Parent Collaboration for Intervention
Collaborative Home/School Interventions: Evidence-Based Solutions for Emotional, Behavioral, and Academic Problems
By G. G. Peacock & B. R. Collett
Reviewed by John Mark Froiland & Liana Smith
Despite mounting evidence that family–school collaboration promotes healthy childhood outcomes, many school psychologists lack confidence in fostering such partnerships (Manz, Mautone, Martin, 2009). This book explains how school psychologists can meaningfully involve families in research-based interventions for children who are struggling significantly. In order to facilitate parental buy-in, the introductory chapter includes an explanation of how to apply the basics of motivational interviewing to parent consultation. The next chapter explains how to utilize a problem-solving model, which aligns with parents’ desire to simply see their children significantly improve. The remaining three chapters delve into engaging families in interventions for externalizing, internalizing, and academic problems, respectively.

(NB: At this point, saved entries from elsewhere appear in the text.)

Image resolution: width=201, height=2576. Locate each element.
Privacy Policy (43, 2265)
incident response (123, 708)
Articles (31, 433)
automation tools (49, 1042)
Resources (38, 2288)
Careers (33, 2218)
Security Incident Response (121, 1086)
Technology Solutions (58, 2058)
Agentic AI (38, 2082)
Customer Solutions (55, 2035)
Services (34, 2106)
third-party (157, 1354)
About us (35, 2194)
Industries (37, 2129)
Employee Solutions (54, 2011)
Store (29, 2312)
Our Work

In order to facilitate the generalization of behavioral improvements beyond the classroom, it is beneficial to involve both teachers and parents in interventions. The authors thoroughly explain how parents can be involved in research-based treatments for externalizing problems such as behavioral parent training, collaborative problem solving, and home-based rewards and consequences for behavior at school. In describing how to approach internalizing disorders, the authors cogently explain how to directly provide research-based interventions for the child, while facilitating parental understanding and support for the interventions. They also clearly describe how to deal with various responses that parents commonly have to different intervention components, so that the reader is better prepared to deal with common misunderstandings or objections and can frame ideas in a way that will more likely resonate with parents.

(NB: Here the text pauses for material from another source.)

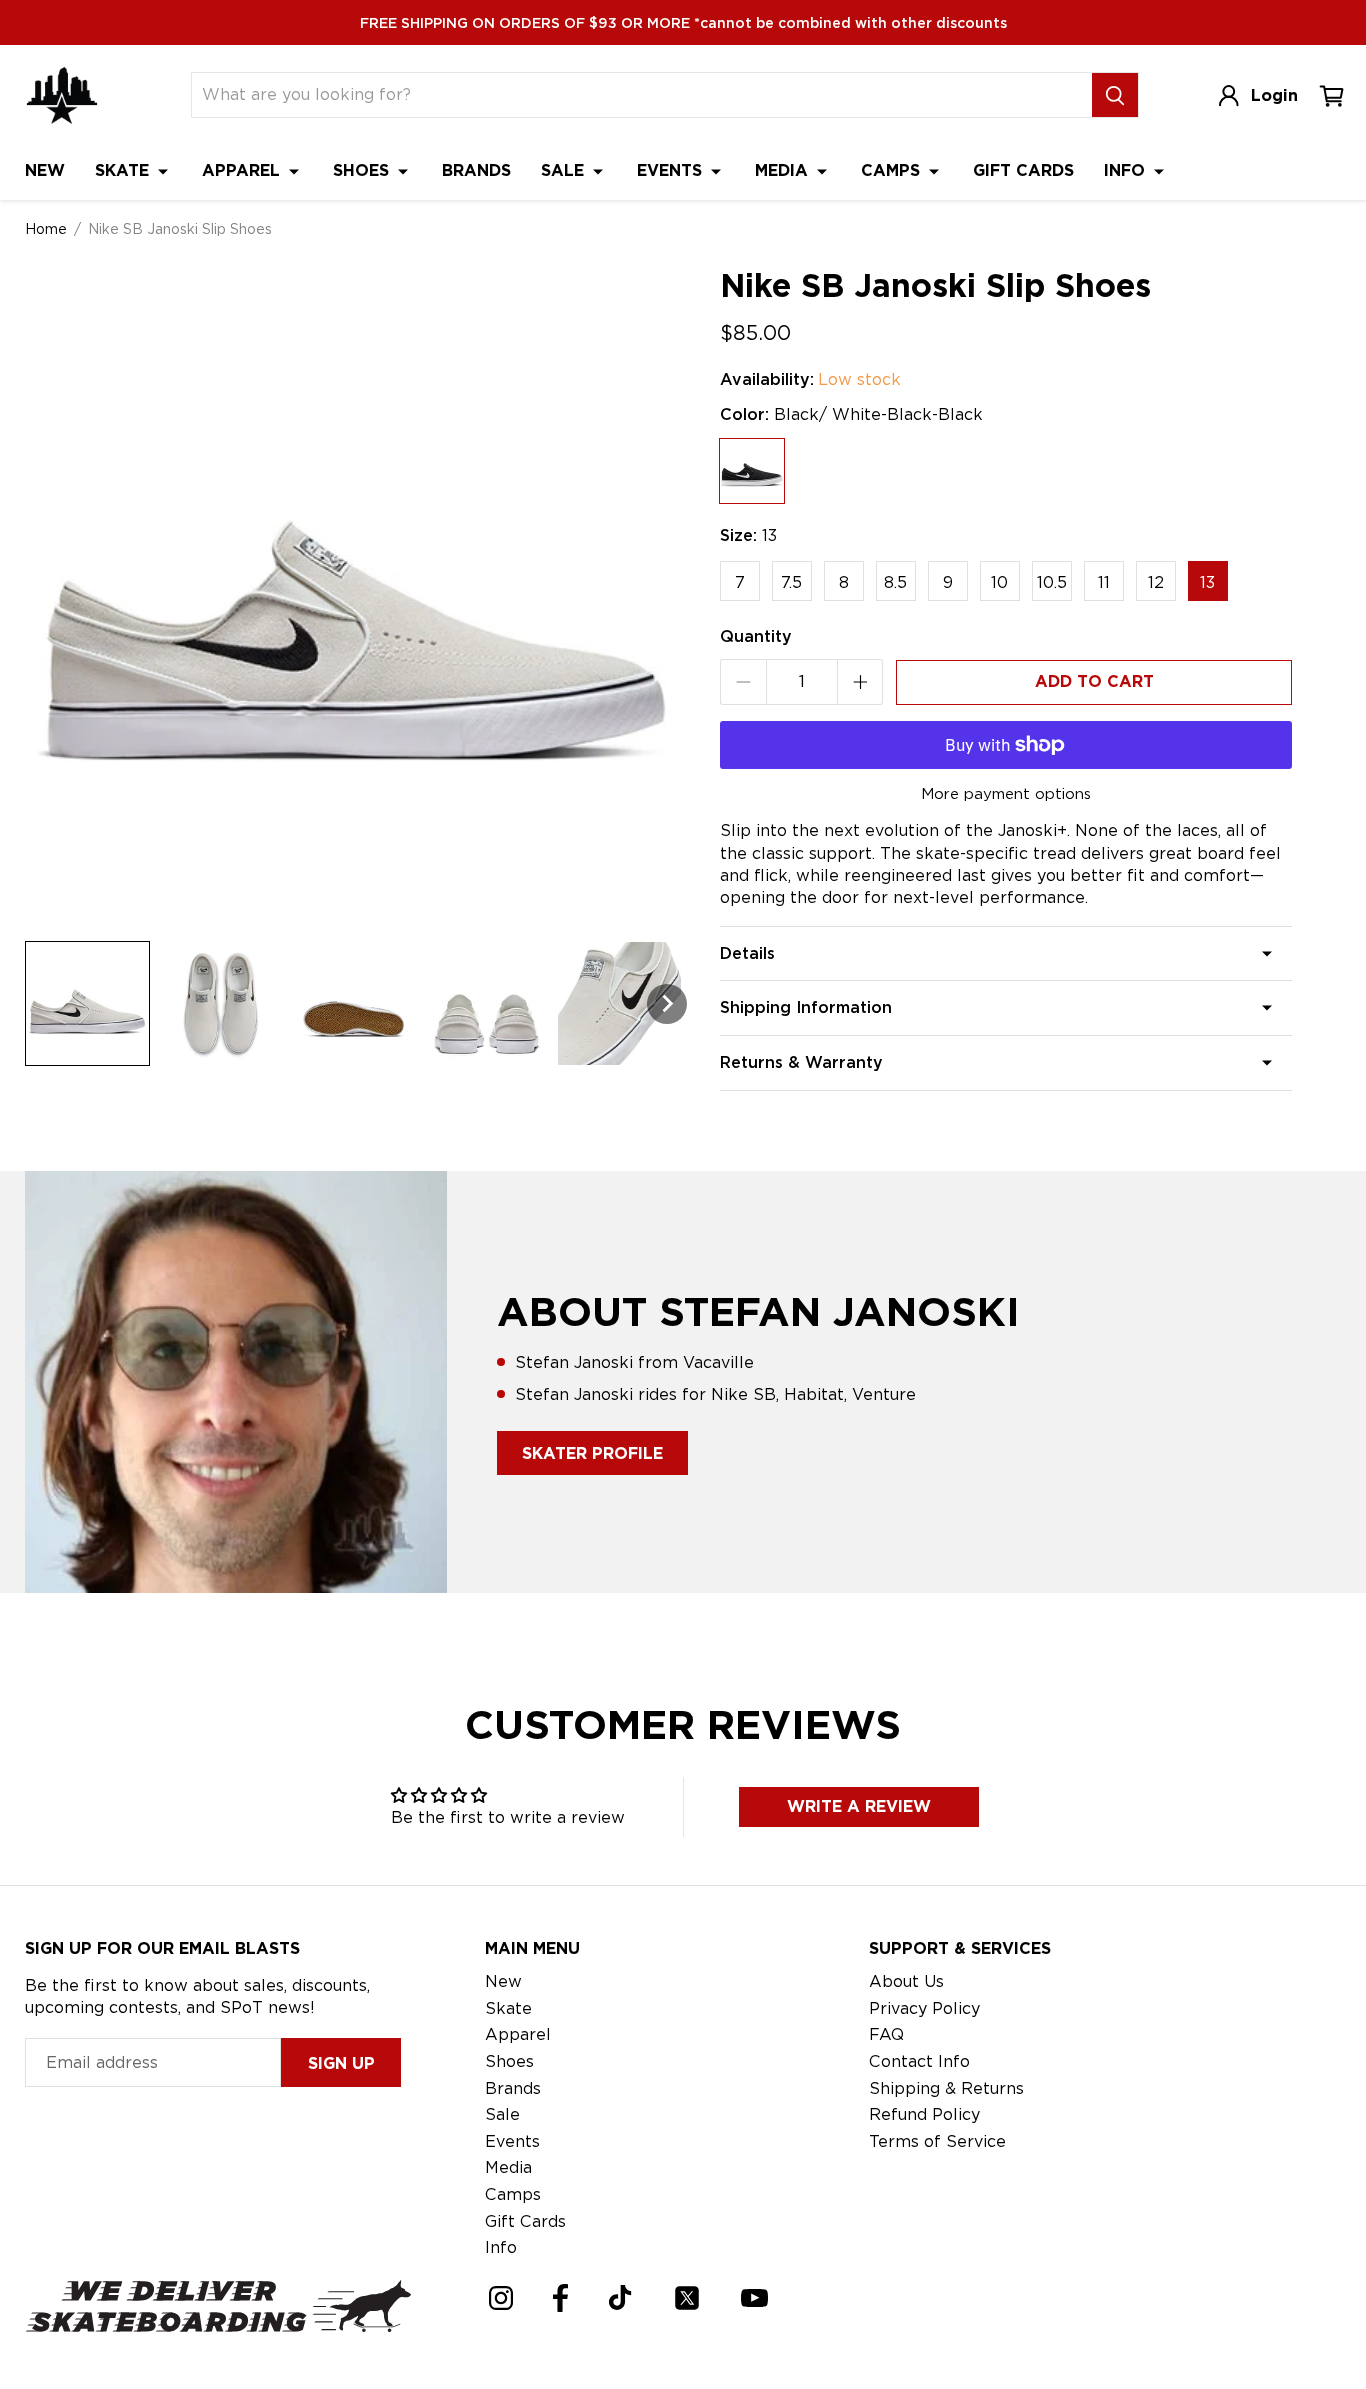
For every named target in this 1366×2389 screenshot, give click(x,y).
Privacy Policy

Parents’ involvement in their children’s education is linked to positive academic outcomes; therefore, it is crucial to involve parents in the academic intervention process. The authors explain that functional assessments often indicate that children need interventions addressing the following: more motivation to start or finish the schoolwork, more time to practice the skill, corrective feedback, or assignments that are optimally challenging (neither too easy nor too difficult). The school psychologist can use this information to work with parents to develop a successful intervention. Since children often do not want to do academic work, the authors describe ways for parents to help increase their children's extrinsic motivation at home. The handouts at the end of this chapter describe detailed interventions for reading, mathematics, writing, and homework.
This book provides various useful reproducible sheets for practitioners that can enhance parent interviews, intervention implementation, and progress monitoring. Whereas the majority of the content will provide school psychologists with insight into family collaboration, there are sections in which the content is primarily suitable for graduate students (e.g., when diagnostic classifications are reviewed). Overall, this book does an excellent job of explaining how school psychologists can actively engage parents in evidence-based interventions.
Manz, P. H., Mautone, J. A., & Martin, J. A. (2009). School psychologists’ collaborations with families: An exploratory study of the interrelationships of their perceptions of professional efficacy and school climate, and demographic and training variables. Journal of Applied School Psychology, 25, 47–70.
John Mark Froiland, PhD, NCSP, is an assistant professor in the department of school psychology at the University of Northern Colorado. Liana Smith is a doctoral student and a graduate assistant at the University of Northern Colorado.